La infancia me sabe a tacos de azúcar, a te de canela con teleras recién horneadas, a guamuchiles, al mazapán de chocolate del DIF que no he vuelto a probar nunca, y que si lo hiciera, quizás me decepcionaría porque mi memoria lo registra como uno de los mejores sabores que he probado, pero las cosas nunca vuelven a ser igual porque nosotros nunca volvemos a ser los mismos.
Me sabe a las empanadas de atún que hacía la mamá de Marco Esteban, a Corn Pops, a las tortas de queso y crema que hacía Don Lupe en su tienda y que tampoco he vuelto a probar porque tuvimos que abandonar aquella colonia con urgencia y no he regresado y no sé si Don Lupe viva todavía.

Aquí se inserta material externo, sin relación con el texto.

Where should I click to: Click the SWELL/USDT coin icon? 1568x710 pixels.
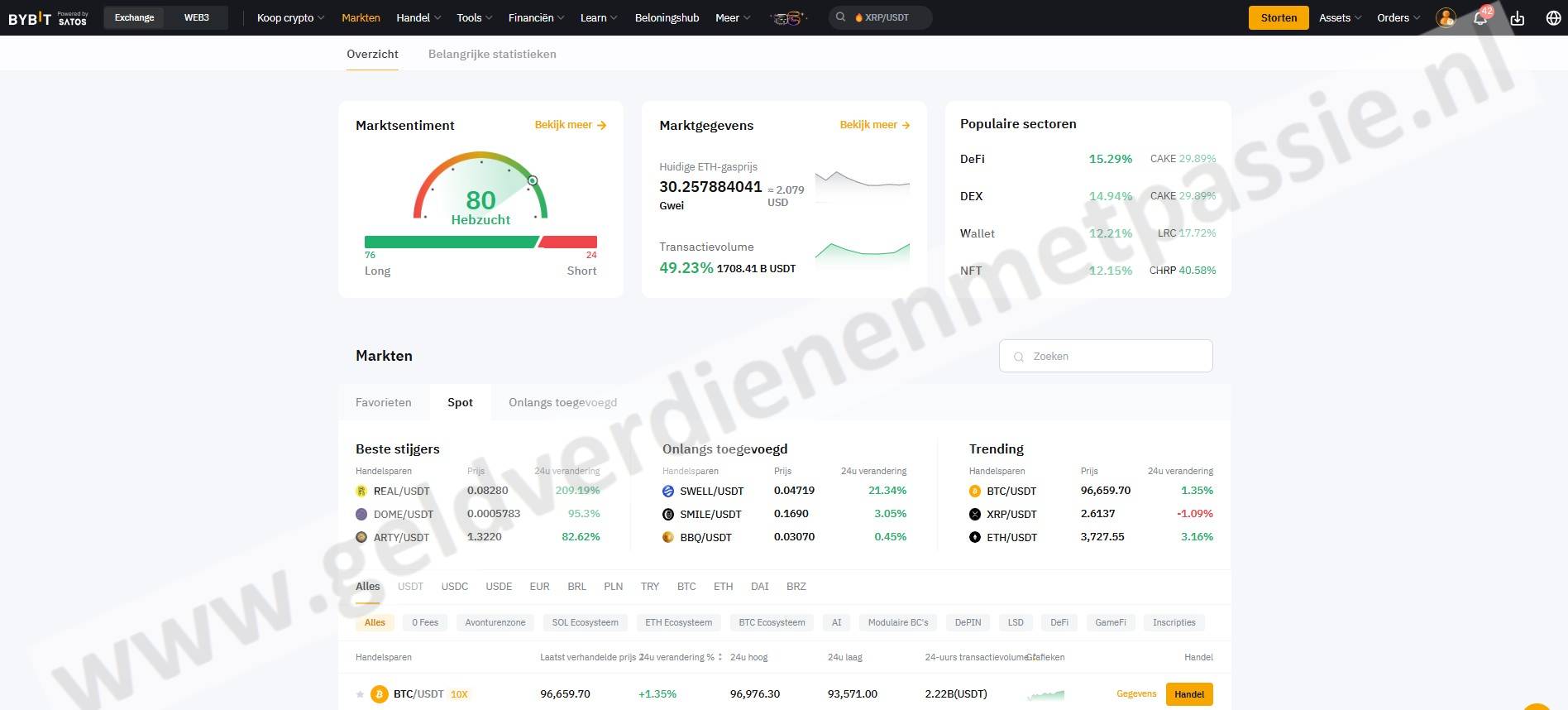pos(668,491)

Me sabe a unas tortas de jamón que mi madre preparaba con el pan para las hamburguesas y que un día, (uno de los que recuerdo que comimos en familia) una de esas tortas fue la propina que mi madre le dio al señor del gas, recuerdo que ese acto me provocó una extraña alegría, era, puedo definirlo ahora, la alegría de compartir.

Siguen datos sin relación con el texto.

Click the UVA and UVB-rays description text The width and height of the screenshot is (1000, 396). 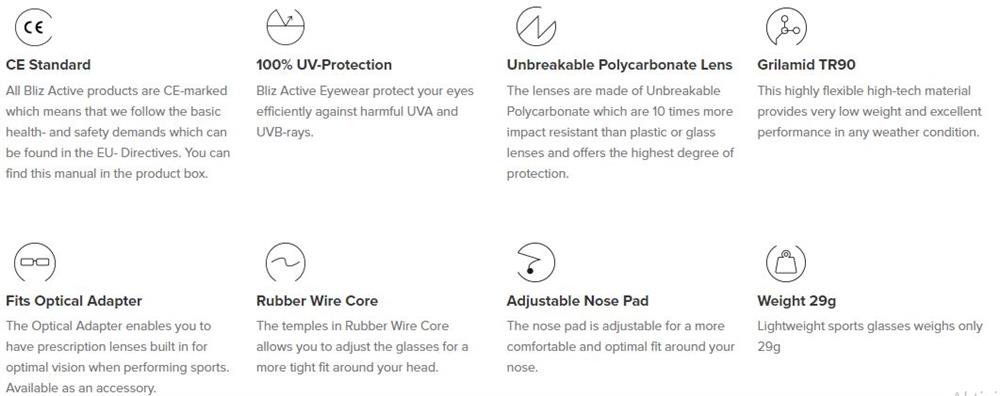tap(365, 112)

Me sabe también a merengues, los vendían muy cerca del mercado de San Juan, se me deshacen nuevamente en la boca ahora que los recuerdo, tenía que esperar hasta que visitáramos esos rumbos, pero llegado el momento, experimentaba una especie de felicidad absoluta. Tampoco he vuelto a probarlos, pero sí la felicidad absoluta mucho tiempo después en unos labios que también esperé por algún tiempo. Qué sensación tan parecida, uno va eligiendo con qué sabores quedarse, yo prefiero los dulces, los que me han hecho experimentar las sensaciones más agradables, los amargos también están ahí, logrando un equilibrio razonable, pero no hay como los recuerdos que te dejan un buen sabor de boca.